|My pretty hem!|
I didn't quite manage to finish it during September. I thought I would, till I came down with food poisoning on the evening of the 27th, and spent most of the weekend (after the vomiting stopped) in bed! I thought of finishing it on the 30th, when I was feeling better, but even so I didn't think I could get the photographs taken and uploaded in time, so I decided to wait.
The first few photos show: a close-up of part of the hem, right-side out; a close-up of the hem, wrong-side out, and the veil, lying flat, as a whole. My stitching was not perfect, but the result looks fine after ironing the veil and hem carefully. (Note: the fabric is a pale light gray; the photo showing the hem from the right side comes the closest to showing the true color of the fabric. I have no idea why the fabric looks so green in the photograph showing the wrong side of the hem.)
|The not-so-pretty part.|
The September challenge for the Historical Sew Monthly is "Everyday." After I saw Hvitr's post about her St.
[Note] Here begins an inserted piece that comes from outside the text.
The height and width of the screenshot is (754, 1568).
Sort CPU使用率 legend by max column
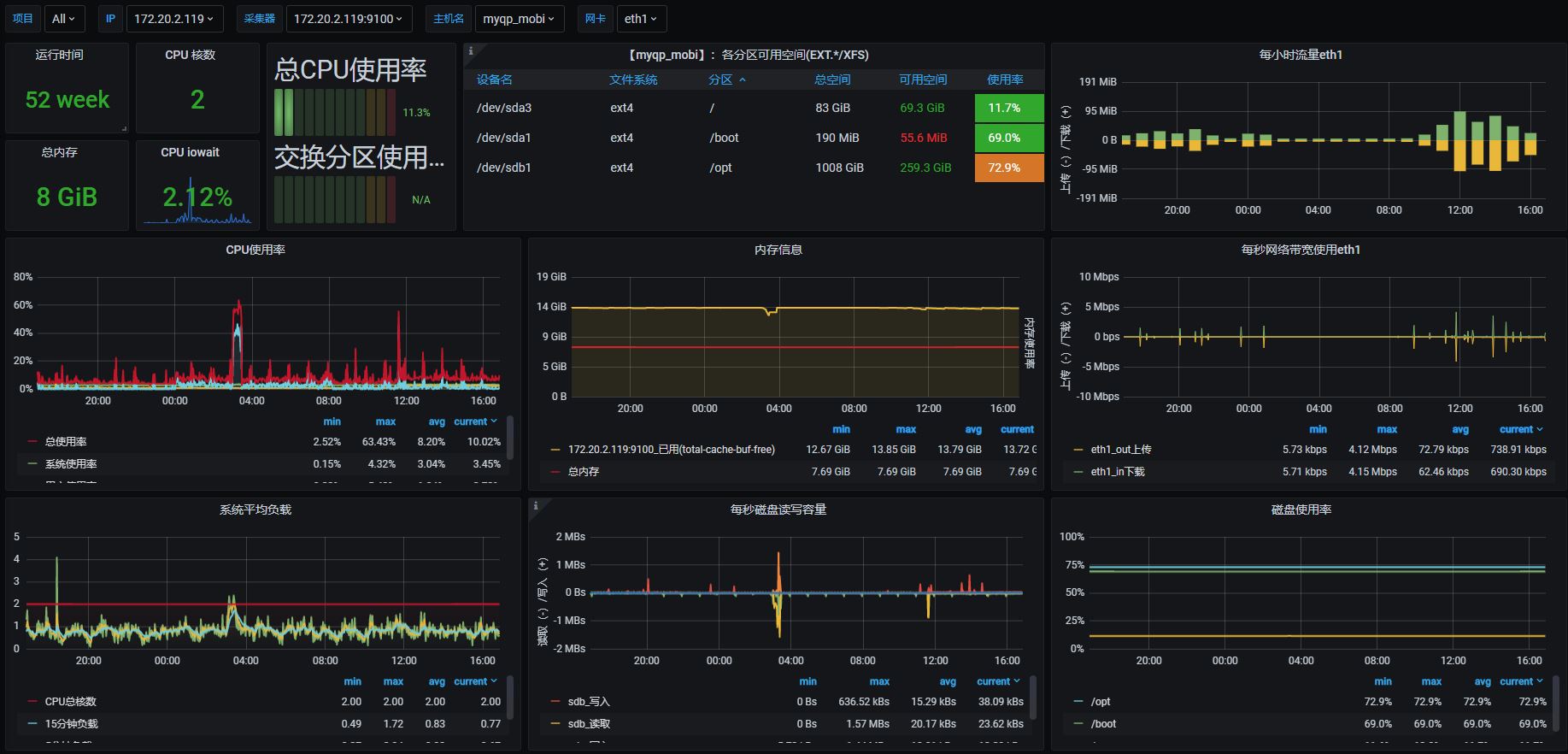click(385, 421)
Birgitta's cap, which she submitted for the September challenge, I realized that my veil also qualifies. It's made from wool, a common medieval fabric, and it's short--practical for every day. So I will be posting photographs of it on the HSM Facebook page, eventually.
The Challenge--September: Everyday
|The whole thing.|
Pattern: I was inspired by Elena's post on her blog, Neulakko. It's a D-shaped veil, as the photograph taken of the veil spread out on a flat surface shows.
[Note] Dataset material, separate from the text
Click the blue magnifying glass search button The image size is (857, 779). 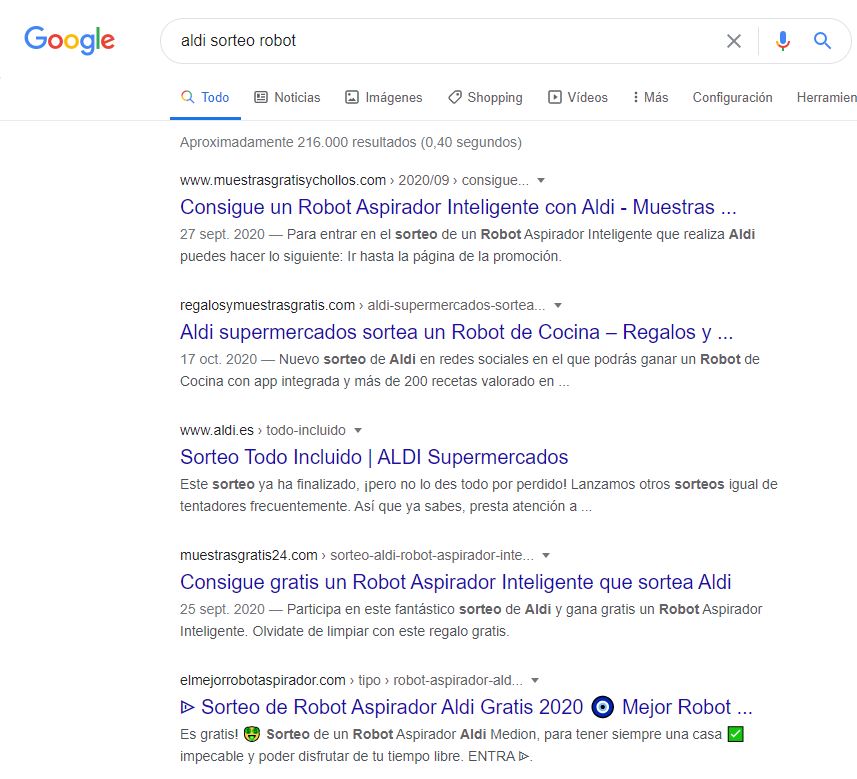tap(822, 41)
Year: Medieval period. It's tough to be more specific than that. Elina, who made the veil that inspired me, reenacts the 14th century, but similar veils crop up throughout the medieval period all over Europe, and might even have been worn by Viking women.
Notions: Guttermann brand silk thread, in a pale gray which perfectly matches the fabric.
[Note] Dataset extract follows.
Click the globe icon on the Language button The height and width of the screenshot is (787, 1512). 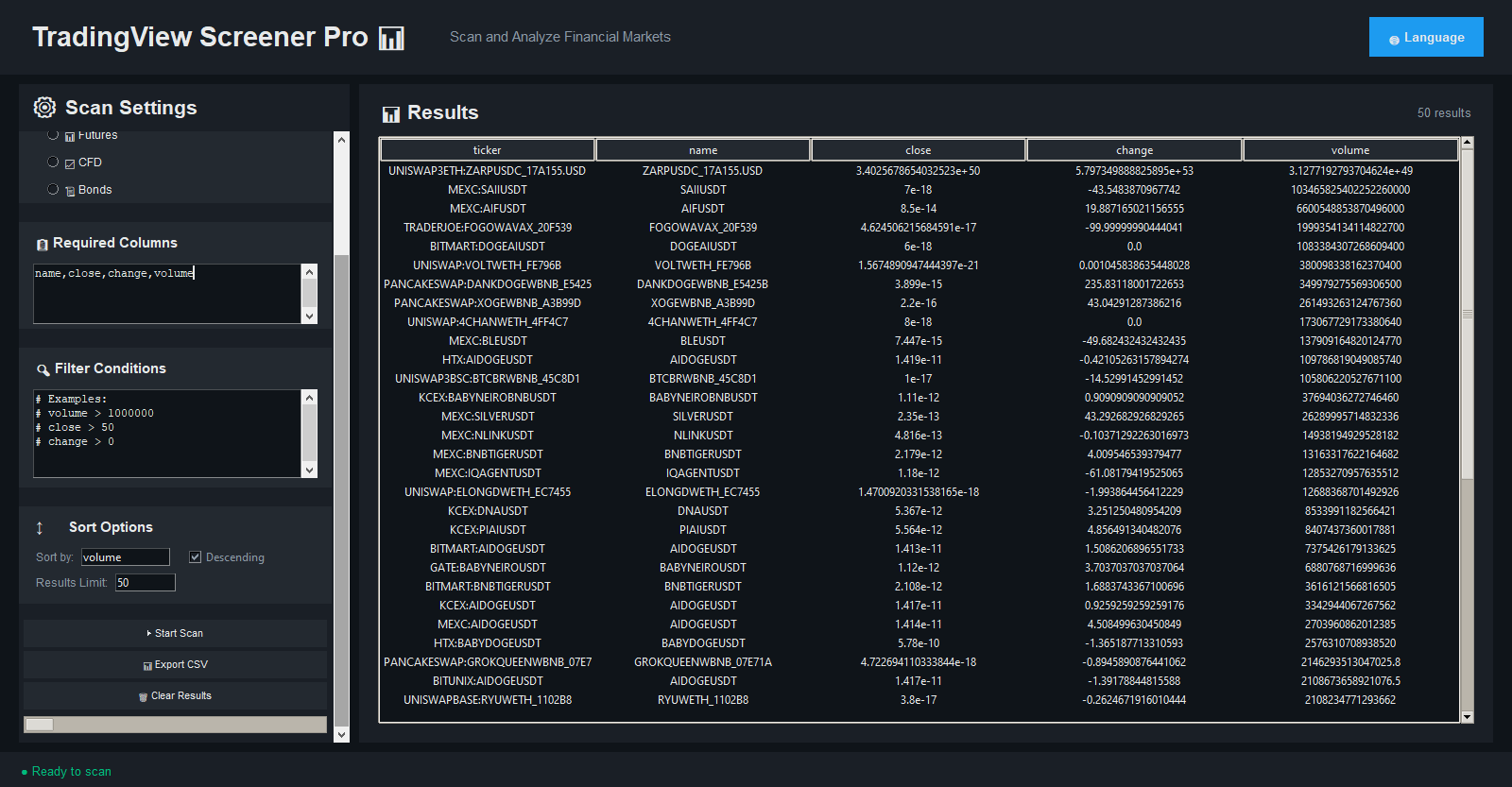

How historically accurate is it? The whipstitch I used was certainly known in the medieval period, and wool is a period fabric. However, I'm not sure that my veil fabric is pure wool, and I don't have any leftover scraps to perform the bleach test on. Further, I'm not perceptive enough to determine from period artwork whether that artwork confirms the use of D-shaped veils, but the final appearance of my veil is not a bad match for at least some period art. So 50-60%.
Hours to Complete: About 3 hours.
First Worn: Trying it on; my husband has yet to take photographs of me in it, because he is working on an important project.
Total Cost: Less than $4 USD--the cost of the silk thread I used to hem the veil.